David Brooks, Israel, and "bourgeoisophobia"

David Brooks argues in The Weekly Standard that Europeans don't like Ariel Sharon's Israel because the Jewish State is "bourgeois" and Europeans suffer from "bourgeoisophobia." I think, though, David is just using the word "bourgeois" here to mean "good," rather than what it actually means. Sharon, himself, would be offended by being called bourgeois. He sees himself as the embodiment of more ancient virtues: he entitled his autobiography Warrior, not Businessman. The entire Zionist project was distinctly antibourgeois. It was heroic, romantic, anti-capitalist, socialist, collectivist, risky, nationalist, militarist, agriculturalist, trade unionist, anti-individualist, ethnocentrist, feminist, myth-driven, and on and on. If the Zionists had wanted to be bourgeois, they could have made a lot more money by moving virtually anywhere else in the world, or even by buying Baja California from Mexico. The Zionists tried to de-bourgeoisify Jews by creating a national economy in which Jews would hold all the jobs, including farmer and soldier, rather than just the bourgeois middle-man-minority jobs at which they made much money, but also elicited dangerous resentment from other peoples.

From an ideological standpoint, it's more than a little strange that the mouthpieces of the American big business Right in America are so attached to this offshoot of the 19th Century European romantic nationalist Left. The neoconservatives should be complimented for rising above narrow doctrinaire prejudices to warmly embrace a country founded on principles they oppose. Ideological purity isn't everything.

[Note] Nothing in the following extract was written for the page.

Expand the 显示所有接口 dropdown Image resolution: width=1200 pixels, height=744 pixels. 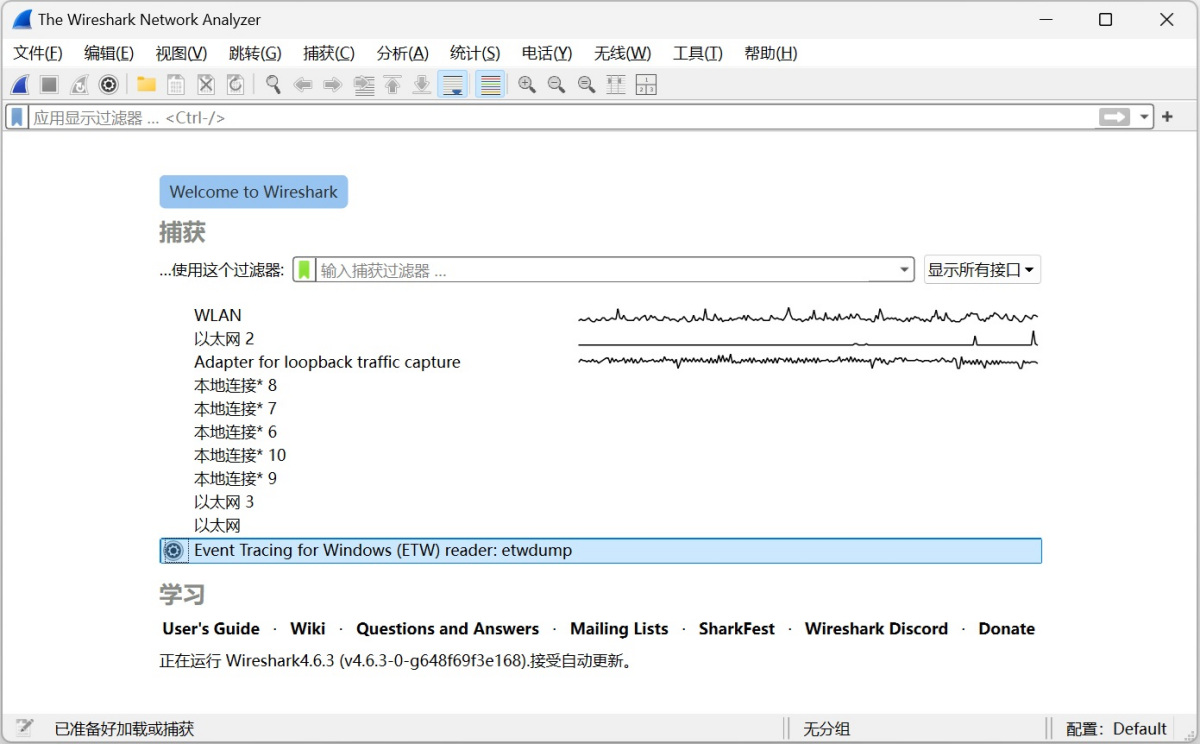[x=981, y=270]
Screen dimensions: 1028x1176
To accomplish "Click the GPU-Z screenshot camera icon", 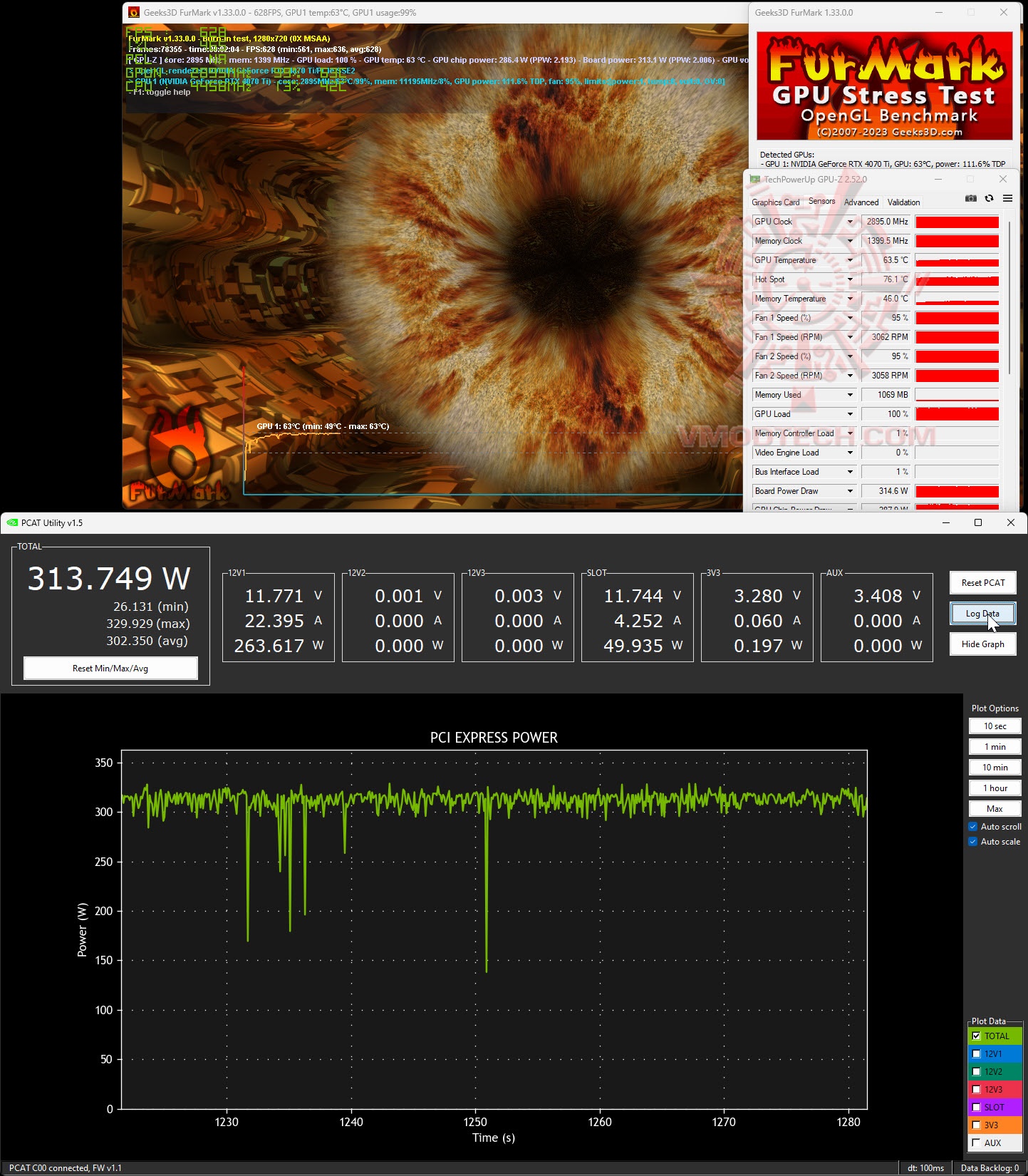I will click(x=970, y=199).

What the neocons shouldn't do is distort the nature of Israel to paper over the contradictions in their own views. For example, Larry Kudlow writes in NR: "A free-market Israel has every right to defend itself." But, Israel's hardly a free market paragon - it ranks a mediocre 56th out of 123 countries on the Economic Freedom index. And, surely, Larry also believed that Israel had every right to defend itself back in 1980 when it ranked a miserable 93rd out 107 countries in economic freedom? What nation shouldn't have a right to defend itself? So, why do Brooks and Kudlow make up transparently obvious rationalizations like this? Why not just admit that there are other things deserving of loyalty in this world besides bourgeois values and the free market?